• _Questions to answer_:
1. What overall score did the GMAT study post report for the first attempt in November?
2. Reproduce the lines of the records, starting at the line that has "Identify the location of decline-button: Decline." and stopping after the line that has "Describe the element at coordinates (481, 2170)".

• _Excerpt provided_:
All-
This is going to be a long post as there are a lot of things I need to get across, but I'll bold the major points
I had my first attempt at the GMAT in November and scored a 590 (V35 Q36 AW6.0). Needless to say I was quite shocked considering how much time I had spent studying (~3 months, mostly following the 60 day plan from here). I felt like I was doing well with practice questions (Error tracking tool shows overall 76% correct with 82% of the questions answered). The odd thing is that this was the exact same score I got on the first practice test I took before I knew anything about the GMAT. Basically my 3 months of studying were useless.
One of my suspicions as to what went wrong is that I got put on a intense project (work in M&A consulting) about 5 weeks before the test and I had 0 time to study for ~3 of those 6 weeks). I tried to salvage studying for the short time before the test but it clearly didn't help.

Stored data entries
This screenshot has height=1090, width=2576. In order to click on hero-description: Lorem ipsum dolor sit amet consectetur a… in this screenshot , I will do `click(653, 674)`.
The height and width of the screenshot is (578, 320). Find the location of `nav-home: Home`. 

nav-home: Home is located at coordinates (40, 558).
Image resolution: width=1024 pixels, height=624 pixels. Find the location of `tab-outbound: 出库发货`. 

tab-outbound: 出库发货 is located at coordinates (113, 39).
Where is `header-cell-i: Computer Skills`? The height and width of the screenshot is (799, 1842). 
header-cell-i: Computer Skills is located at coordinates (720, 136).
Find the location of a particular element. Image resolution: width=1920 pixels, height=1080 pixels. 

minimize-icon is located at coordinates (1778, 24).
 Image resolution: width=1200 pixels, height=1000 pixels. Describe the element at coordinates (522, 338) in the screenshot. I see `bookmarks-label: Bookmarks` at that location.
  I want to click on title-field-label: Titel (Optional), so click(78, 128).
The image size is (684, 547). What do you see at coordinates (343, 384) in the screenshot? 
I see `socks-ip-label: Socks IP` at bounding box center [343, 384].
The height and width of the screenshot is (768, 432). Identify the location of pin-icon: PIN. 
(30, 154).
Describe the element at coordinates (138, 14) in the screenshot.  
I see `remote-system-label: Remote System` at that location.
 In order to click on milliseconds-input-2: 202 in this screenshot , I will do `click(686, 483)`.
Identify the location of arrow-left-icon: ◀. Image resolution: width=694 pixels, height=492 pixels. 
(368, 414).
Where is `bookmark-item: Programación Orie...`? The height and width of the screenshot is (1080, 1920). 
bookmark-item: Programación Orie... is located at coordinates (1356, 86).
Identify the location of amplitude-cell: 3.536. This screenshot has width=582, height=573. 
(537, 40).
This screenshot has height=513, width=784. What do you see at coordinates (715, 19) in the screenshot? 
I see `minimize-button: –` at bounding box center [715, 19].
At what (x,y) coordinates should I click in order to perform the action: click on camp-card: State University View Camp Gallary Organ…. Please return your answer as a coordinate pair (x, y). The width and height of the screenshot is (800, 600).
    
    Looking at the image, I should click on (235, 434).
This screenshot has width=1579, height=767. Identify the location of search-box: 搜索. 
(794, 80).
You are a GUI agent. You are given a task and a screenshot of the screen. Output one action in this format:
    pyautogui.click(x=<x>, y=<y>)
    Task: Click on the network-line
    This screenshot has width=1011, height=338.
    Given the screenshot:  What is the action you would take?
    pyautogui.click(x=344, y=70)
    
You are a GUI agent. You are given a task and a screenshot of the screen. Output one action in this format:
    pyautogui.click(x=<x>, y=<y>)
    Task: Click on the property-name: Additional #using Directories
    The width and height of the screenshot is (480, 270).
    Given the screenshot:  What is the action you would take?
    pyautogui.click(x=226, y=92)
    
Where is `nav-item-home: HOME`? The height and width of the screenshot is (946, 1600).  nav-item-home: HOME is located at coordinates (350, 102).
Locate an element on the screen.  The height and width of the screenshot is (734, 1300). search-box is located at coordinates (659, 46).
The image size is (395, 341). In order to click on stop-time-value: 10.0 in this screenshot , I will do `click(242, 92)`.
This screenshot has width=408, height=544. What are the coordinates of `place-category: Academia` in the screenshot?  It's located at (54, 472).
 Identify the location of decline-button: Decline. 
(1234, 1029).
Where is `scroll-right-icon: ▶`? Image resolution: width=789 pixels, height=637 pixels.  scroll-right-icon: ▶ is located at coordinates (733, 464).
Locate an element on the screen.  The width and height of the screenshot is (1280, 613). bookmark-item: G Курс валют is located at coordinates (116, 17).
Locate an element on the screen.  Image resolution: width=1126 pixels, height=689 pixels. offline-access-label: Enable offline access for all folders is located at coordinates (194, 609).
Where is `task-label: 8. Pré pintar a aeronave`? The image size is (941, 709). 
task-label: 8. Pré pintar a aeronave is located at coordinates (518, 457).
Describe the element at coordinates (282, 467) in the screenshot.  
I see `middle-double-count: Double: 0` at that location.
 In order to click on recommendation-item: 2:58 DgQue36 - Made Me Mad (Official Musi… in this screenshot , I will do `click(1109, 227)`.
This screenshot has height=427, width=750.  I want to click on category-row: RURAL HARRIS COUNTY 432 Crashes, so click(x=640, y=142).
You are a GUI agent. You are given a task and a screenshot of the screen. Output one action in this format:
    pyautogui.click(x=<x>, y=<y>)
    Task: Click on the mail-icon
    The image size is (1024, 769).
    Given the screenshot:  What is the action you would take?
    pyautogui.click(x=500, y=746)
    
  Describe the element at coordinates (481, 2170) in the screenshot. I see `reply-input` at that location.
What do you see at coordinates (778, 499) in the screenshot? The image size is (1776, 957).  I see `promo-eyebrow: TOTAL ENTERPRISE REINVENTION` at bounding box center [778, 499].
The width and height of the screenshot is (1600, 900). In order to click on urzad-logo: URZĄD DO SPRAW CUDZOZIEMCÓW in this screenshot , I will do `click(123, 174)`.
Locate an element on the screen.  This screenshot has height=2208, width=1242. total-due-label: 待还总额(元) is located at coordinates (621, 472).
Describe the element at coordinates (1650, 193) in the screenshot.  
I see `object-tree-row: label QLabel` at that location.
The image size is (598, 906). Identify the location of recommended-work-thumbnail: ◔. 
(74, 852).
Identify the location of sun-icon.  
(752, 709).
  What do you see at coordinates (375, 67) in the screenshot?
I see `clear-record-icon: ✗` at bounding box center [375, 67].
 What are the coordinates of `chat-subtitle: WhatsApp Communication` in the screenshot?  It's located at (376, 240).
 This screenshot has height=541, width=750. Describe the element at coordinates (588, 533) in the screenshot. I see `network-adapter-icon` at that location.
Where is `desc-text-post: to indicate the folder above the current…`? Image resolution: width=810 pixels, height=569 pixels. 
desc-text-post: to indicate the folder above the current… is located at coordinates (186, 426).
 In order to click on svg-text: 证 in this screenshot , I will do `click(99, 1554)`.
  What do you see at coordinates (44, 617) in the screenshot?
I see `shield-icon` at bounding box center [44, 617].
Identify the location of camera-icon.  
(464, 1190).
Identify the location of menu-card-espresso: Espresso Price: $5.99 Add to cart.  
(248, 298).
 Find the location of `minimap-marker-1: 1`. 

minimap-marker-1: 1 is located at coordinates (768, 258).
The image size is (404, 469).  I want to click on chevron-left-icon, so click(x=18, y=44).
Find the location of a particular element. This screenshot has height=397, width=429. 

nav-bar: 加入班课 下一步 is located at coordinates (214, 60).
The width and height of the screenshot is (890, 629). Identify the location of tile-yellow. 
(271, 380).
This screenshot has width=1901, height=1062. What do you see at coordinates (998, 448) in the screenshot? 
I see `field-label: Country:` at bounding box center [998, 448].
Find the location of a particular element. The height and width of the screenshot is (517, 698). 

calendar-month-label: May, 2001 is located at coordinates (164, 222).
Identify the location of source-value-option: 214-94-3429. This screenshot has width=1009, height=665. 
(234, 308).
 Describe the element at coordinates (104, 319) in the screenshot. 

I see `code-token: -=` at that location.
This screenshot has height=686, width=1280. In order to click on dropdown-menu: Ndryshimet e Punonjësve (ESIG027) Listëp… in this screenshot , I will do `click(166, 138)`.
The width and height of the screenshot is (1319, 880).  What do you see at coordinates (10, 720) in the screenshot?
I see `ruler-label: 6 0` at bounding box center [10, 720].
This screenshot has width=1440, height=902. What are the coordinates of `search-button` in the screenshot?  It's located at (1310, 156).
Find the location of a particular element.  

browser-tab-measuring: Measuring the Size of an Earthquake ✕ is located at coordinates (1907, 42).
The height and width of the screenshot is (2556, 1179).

• _Answers below_:
1. The first attempt scored 590 (V35 Q36 AW6.0).

2.
 Identify the location of decline-button: Decline. 
(1234, 1029).
Where is `scroll-right-icon: ▶`? Image resolution: width=789 pixels, height=637 pixels.  scroll-right-icon: ▶ is located at coordinates (733, 464).
Locate an element on the screen.  The width and height of the screenshot is (1280, 613). bookmark-item: G Курс валют is located at coordinates (116, 17).
Locate an element on the screen.  Image resolution: width=1126 pixels, height=689 pixels. offline-access-label: Enable offline access for all folders is located at coordinates (194, 609).
Where is `task-label: 8. Pré pintar a aeronave`? The image size is (941, 709). 
task-label: 8. Pré pintar a aeronave is located at coordinates (518, 457).
Describe the element at coordinates (282, 467) in the screenshot.  
I see `middle-double-count: Double: 0` at that location.
 In order to click on recommendation-item: 2:58 DgQue36 - Made Me Mad (Official Musi… in this screenshot , I will do `click(1109, 227)`.
This screenshot has height=427, width=750.  I want to click on category-row: RURAL HARRIS COUNTY 432 Crashes, so click(x=640, y=142).
You are a GUI agent. You are given a task and a screenshot of the screen. Output one action in this format:
    pyautogui.click(x=<x>, y=<y>)
    Task: Click on the mail-icon
    The image size is (1024, 769).
    Given the screenshot:  What is the action you would take?
    pyautogui.click(x=500, y=746)
    
  Describe the element at coordinates (481, 2170) in the screenshot. I see `reply-input` at that location.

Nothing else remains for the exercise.